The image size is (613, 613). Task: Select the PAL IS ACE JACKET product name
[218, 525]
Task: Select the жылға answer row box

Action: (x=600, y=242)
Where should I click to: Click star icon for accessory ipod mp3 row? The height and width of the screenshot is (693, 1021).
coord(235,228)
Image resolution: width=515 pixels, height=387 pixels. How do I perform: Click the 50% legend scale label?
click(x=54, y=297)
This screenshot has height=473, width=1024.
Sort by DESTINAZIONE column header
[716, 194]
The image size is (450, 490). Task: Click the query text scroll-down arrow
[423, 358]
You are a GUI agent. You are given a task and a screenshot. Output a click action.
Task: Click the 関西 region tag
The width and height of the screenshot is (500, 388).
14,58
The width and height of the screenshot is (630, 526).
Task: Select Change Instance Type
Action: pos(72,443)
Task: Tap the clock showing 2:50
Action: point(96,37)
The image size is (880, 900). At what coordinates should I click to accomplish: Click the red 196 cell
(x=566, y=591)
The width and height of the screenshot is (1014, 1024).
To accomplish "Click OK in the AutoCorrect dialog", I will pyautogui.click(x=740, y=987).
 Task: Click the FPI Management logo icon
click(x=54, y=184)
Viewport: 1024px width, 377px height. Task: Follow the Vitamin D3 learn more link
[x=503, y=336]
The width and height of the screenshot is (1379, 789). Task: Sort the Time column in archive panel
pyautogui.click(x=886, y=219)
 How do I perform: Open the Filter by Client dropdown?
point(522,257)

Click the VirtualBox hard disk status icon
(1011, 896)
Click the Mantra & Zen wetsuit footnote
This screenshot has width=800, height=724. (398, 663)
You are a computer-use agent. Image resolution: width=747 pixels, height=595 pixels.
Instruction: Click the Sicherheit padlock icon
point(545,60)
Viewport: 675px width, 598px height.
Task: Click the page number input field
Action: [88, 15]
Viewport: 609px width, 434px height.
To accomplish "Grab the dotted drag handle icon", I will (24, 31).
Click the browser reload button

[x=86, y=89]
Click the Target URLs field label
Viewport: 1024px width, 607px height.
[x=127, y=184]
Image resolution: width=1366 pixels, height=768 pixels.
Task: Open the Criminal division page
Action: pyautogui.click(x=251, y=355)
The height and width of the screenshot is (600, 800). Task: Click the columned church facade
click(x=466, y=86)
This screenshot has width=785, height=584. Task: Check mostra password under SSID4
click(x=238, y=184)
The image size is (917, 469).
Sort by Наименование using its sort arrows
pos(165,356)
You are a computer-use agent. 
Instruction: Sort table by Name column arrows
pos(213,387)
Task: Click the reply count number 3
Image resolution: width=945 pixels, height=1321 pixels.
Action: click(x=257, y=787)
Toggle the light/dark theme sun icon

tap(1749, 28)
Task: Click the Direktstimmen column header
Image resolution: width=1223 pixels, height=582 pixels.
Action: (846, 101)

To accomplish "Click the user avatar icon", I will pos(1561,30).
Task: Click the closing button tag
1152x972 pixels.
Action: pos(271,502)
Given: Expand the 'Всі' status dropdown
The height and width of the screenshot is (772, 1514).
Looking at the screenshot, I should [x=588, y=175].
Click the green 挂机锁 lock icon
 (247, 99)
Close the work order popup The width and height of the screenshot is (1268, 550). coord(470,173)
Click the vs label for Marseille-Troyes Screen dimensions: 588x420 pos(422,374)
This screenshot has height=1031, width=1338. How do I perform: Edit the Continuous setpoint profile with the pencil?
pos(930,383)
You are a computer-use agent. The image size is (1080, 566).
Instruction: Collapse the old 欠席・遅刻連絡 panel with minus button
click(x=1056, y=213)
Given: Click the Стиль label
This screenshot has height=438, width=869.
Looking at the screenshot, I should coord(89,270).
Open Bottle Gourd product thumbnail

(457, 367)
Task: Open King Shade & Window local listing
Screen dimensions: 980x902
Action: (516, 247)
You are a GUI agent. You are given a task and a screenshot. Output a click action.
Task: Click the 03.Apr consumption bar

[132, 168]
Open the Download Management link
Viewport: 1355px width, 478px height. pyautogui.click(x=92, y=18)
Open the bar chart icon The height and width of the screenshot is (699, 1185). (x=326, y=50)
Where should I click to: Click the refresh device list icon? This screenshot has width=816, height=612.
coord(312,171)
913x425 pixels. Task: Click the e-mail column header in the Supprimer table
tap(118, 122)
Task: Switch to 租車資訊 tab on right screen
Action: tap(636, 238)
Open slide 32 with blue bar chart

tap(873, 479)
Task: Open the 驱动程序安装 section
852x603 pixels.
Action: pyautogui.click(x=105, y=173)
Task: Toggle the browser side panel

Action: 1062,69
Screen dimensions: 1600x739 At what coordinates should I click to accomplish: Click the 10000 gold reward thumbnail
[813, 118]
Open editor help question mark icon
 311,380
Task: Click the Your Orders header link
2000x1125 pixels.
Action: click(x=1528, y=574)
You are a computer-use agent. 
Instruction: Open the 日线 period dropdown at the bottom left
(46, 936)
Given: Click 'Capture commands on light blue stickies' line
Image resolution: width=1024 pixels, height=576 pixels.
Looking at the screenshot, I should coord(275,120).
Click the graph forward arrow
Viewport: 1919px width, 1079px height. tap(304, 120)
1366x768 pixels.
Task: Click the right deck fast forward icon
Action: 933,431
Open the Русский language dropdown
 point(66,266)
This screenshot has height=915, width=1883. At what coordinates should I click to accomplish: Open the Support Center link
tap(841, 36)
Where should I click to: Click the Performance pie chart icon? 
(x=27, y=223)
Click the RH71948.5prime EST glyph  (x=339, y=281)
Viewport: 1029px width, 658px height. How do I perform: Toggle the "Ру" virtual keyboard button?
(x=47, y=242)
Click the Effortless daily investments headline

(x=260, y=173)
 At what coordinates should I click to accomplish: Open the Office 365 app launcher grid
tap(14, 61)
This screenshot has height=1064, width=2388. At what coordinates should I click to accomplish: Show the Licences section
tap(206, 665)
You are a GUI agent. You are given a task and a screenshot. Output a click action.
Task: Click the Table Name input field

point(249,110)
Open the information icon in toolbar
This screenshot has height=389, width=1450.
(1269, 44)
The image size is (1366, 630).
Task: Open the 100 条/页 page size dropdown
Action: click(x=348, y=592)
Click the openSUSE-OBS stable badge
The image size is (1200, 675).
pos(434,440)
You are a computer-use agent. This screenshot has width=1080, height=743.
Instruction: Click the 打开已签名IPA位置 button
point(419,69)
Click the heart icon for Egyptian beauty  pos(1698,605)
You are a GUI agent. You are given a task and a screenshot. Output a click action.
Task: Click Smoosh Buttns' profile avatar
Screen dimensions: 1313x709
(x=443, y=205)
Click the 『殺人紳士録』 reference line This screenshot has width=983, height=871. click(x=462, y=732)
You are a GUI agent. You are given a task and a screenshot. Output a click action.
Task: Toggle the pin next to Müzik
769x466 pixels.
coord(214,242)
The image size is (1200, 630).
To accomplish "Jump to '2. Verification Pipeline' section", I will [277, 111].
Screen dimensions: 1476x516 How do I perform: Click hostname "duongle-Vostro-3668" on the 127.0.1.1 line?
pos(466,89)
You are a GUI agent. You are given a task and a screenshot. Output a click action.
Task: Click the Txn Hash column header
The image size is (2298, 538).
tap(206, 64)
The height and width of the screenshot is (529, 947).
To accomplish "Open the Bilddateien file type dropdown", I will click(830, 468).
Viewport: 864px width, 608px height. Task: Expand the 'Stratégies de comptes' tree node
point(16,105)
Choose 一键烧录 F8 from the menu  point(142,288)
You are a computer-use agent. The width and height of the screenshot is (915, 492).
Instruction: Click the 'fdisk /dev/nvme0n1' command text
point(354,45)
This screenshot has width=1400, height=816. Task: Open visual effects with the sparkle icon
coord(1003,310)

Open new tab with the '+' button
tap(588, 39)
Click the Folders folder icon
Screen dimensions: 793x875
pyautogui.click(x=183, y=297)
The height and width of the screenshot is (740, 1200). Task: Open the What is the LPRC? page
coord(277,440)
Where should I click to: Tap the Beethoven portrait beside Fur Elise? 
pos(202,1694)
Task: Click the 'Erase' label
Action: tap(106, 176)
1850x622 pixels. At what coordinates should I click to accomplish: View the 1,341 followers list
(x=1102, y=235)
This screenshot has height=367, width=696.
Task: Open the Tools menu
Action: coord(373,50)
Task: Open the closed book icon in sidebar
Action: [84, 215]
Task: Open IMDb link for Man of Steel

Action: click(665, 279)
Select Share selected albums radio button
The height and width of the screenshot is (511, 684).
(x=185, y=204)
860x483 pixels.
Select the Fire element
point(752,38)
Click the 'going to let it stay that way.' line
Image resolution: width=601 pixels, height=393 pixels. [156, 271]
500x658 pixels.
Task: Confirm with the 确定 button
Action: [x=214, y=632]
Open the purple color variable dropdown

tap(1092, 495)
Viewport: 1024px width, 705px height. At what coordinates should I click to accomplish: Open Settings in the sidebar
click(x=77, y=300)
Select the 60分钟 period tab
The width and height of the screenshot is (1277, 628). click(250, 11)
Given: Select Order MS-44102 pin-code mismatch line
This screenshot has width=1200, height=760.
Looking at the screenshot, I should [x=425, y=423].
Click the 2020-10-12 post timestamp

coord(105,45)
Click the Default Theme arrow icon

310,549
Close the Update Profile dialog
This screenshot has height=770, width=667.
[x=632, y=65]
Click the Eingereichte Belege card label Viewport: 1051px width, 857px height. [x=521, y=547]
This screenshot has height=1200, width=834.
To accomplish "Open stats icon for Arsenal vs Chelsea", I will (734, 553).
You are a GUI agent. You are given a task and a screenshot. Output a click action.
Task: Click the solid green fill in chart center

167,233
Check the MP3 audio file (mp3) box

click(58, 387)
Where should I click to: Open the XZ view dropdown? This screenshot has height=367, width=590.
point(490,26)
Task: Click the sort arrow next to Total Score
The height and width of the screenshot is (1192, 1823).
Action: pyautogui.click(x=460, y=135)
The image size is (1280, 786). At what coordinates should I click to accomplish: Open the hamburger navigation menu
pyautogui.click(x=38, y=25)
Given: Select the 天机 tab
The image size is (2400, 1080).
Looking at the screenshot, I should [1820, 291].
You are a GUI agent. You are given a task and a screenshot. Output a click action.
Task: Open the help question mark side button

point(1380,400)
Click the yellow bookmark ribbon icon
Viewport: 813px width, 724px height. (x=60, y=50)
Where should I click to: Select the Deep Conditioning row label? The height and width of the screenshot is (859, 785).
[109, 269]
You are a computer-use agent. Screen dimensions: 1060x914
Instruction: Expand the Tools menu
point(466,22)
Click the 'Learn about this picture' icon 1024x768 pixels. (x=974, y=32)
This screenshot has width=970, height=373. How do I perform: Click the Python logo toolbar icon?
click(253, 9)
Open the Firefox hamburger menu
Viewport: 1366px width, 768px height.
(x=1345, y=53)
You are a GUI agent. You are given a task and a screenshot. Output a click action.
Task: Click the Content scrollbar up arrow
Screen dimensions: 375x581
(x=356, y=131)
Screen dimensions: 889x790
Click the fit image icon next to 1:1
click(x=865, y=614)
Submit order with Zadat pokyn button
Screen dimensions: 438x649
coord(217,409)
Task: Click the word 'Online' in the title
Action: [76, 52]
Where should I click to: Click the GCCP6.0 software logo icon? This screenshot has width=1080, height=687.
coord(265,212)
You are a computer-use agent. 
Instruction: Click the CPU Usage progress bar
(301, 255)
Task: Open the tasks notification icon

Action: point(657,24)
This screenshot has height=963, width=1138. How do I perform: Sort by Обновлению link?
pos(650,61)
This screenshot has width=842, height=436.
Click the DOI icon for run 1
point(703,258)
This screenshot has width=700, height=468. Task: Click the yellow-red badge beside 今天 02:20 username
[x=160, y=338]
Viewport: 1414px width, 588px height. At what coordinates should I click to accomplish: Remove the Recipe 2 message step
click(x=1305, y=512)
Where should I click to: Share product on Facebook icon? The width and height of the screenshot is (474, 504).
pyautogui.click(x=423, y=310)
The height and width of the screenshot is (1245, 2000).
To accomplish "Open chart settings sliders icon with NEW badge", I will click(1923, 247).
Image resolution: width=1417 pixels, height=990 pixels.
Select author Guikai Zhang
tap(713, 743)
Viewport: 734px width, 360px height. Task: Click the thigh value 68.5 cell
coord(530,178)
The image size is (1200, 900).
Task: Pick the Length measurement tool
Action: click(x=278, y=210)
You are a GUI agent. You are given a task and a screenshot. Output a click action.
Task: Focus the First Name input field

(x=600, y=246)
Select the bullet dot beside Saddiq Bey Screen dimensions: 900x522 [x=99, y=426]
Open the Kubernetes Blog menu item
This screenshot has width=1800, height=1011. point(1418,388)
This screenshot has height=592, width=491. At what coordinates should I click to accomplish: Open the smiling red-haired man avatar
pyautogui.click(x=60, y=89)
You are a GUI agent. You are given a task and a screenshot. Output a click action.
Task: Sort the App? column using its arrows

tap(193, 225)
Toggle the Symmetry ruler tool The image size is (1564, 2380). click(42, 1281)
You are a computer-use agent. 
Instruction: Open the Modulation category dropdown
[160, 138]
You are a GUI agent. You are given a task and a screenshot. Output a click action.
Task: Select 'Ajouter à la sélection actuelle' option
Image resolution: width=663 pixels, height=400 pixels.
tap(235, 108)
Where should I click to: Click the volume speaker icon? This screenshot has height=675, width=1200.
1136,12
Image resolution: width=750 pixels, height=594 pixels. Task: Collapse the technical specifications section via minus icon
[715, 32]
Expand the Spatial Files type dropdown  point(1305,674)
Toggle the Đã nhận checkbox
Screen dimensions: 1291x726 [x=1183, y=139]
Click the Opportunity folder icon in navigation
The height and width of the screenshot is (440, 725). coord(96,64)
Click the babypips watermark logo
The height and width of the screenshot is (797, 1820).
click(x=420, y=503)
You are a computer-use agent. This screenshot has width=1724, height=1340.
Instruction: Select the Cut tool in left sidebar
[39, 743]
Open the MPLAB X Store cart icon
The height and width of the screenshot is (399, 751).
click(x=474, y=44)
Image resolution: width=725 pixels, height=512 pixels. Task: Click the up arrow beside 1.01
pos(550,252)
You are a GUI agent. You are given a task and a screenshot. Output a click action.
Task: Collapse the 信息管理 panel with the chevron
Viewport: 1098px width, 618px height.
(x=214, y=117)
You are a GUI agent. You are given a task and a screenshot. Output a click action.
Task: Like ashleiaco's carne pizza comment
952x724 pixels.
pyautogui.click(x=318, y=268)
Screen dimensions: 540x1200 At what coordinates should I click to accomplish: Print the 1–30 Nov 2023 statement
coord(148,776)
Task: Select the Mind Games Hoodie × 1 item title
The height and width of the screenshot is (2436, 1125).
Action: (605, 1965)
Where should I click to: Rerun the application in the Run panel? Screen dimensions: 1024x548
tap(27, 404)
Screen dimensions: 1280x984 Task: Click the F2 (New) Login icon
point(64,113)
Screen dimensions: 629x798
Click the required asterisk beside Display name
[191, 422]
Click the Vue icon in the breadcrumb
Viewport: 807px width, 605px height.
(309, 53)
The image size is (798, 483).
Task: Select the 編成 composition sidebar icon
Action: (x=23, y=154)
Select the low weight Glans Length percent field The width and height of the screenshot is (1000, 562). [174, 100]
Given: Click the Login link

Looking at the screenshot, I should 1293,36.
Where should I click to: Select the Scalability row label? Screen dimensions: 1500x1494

┄┄┄┄┄┄┄┄┄┄

AIM OF THE TASK. In the listing above, find each line containing "dialog" and copy it.

RESULT FOR THIS EXERCISE.
To accomplish "Click OK in the AutoCorrect dialog", I will pyautogui.click(x=740, y=987).
Close the Update Profile dialog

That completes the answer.